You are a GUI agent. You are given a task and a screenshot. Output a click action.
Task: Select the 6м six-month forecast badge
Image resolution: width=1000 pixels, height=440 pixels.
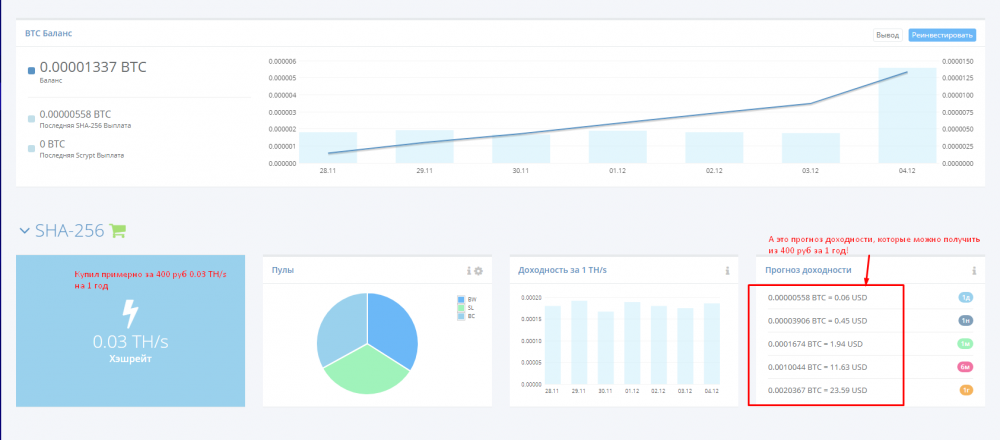tap(966, 367)
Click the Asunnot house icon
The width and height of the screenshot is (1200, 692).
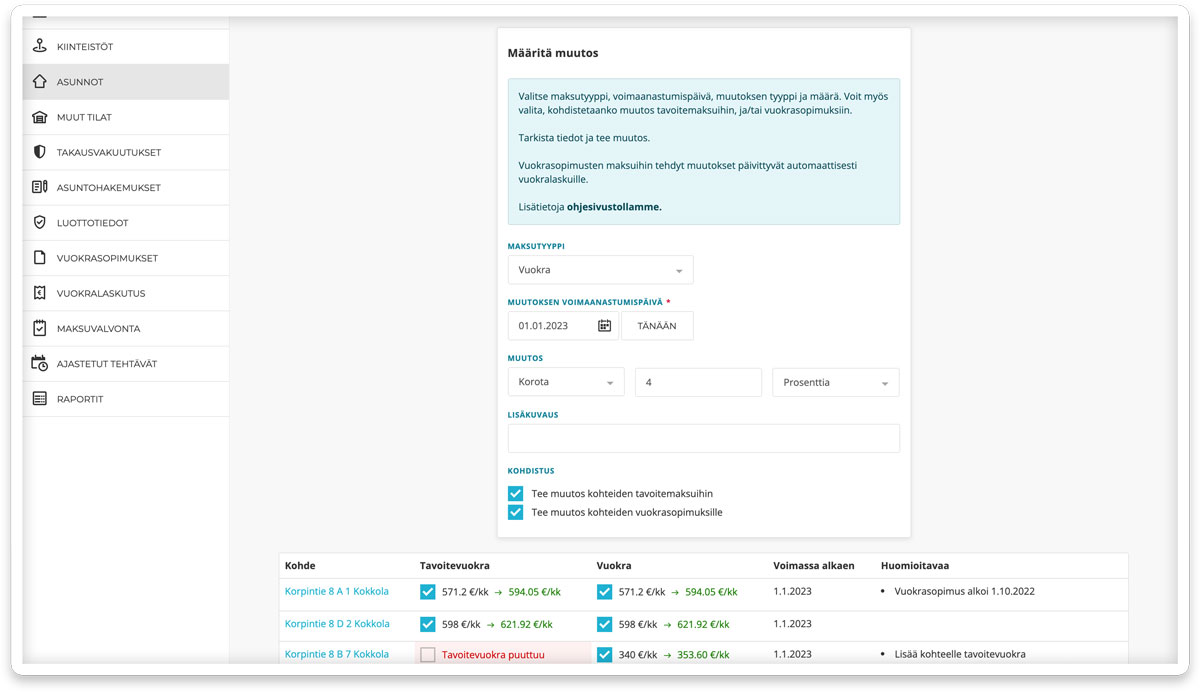[40, 82]
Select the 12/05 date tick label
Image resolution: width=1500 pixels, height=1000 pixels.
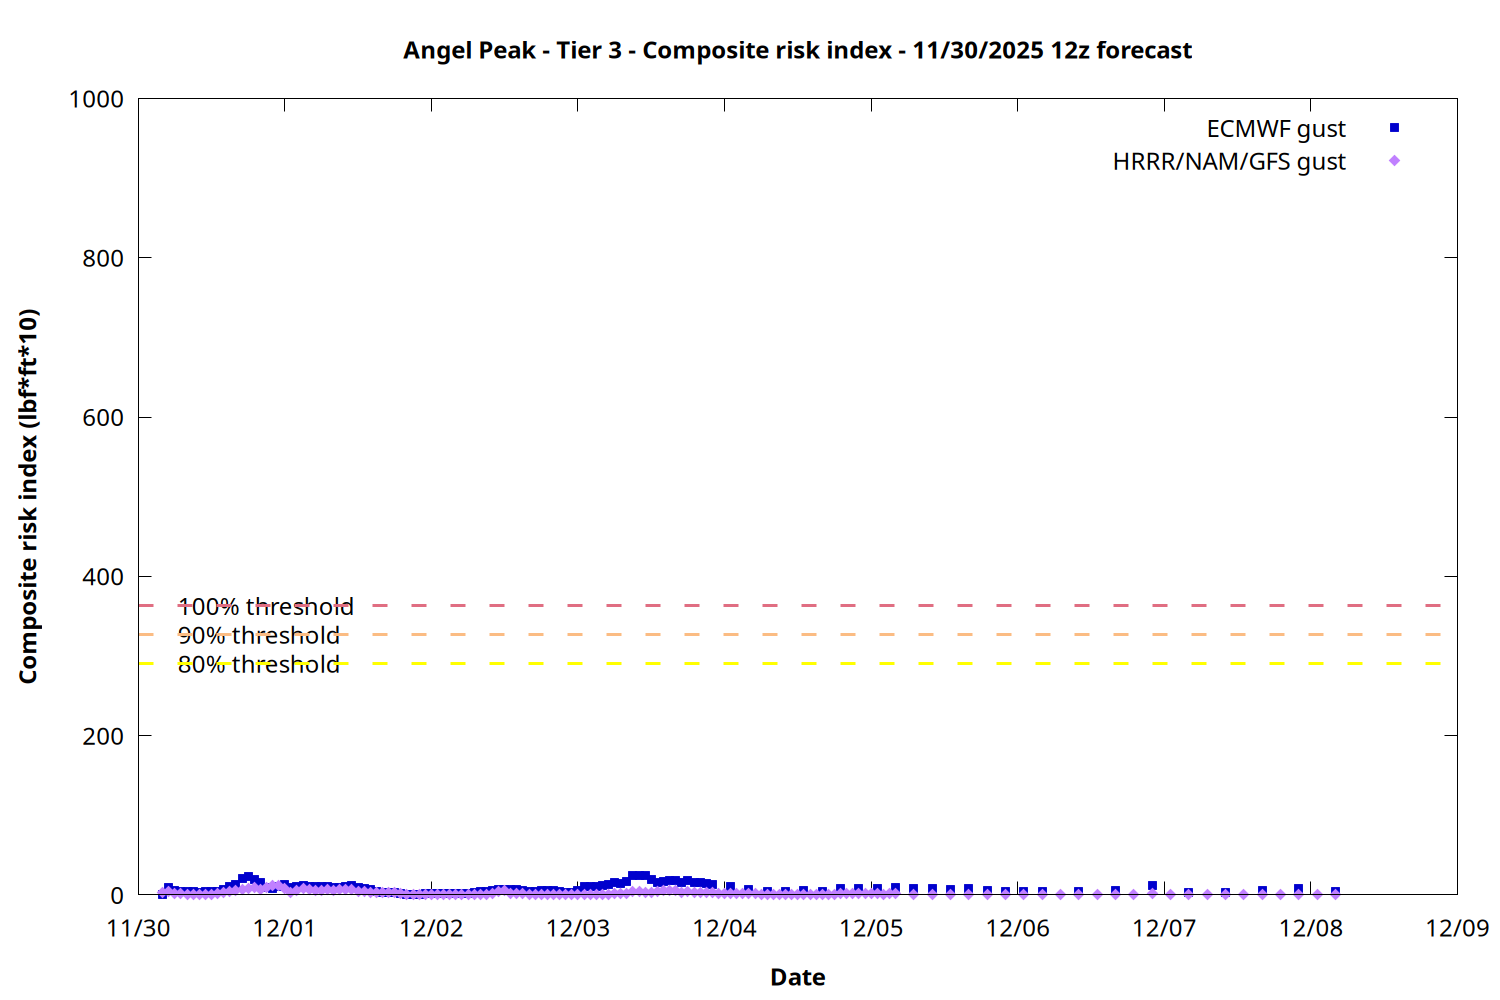click(870, 928)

> _Exercise instructions_:
Copy out all the data exactly; skip the pictures.

> _Written answer_:
You are a GUI agent. You are given a task and a screenshot. Output a click action.
Task: Select the 6м six-month forecast badge
Image resolution: width=1000 pixels, height=440 pixels.
tap(966, 367)
Click the Asunnot house icon
The width and height of the screenshot is (1200, 692).
[40, 82]
Select the 12/05 date tick label
Image resolution: width=1500 pixels, height=1000 pixels.
click(870, 928)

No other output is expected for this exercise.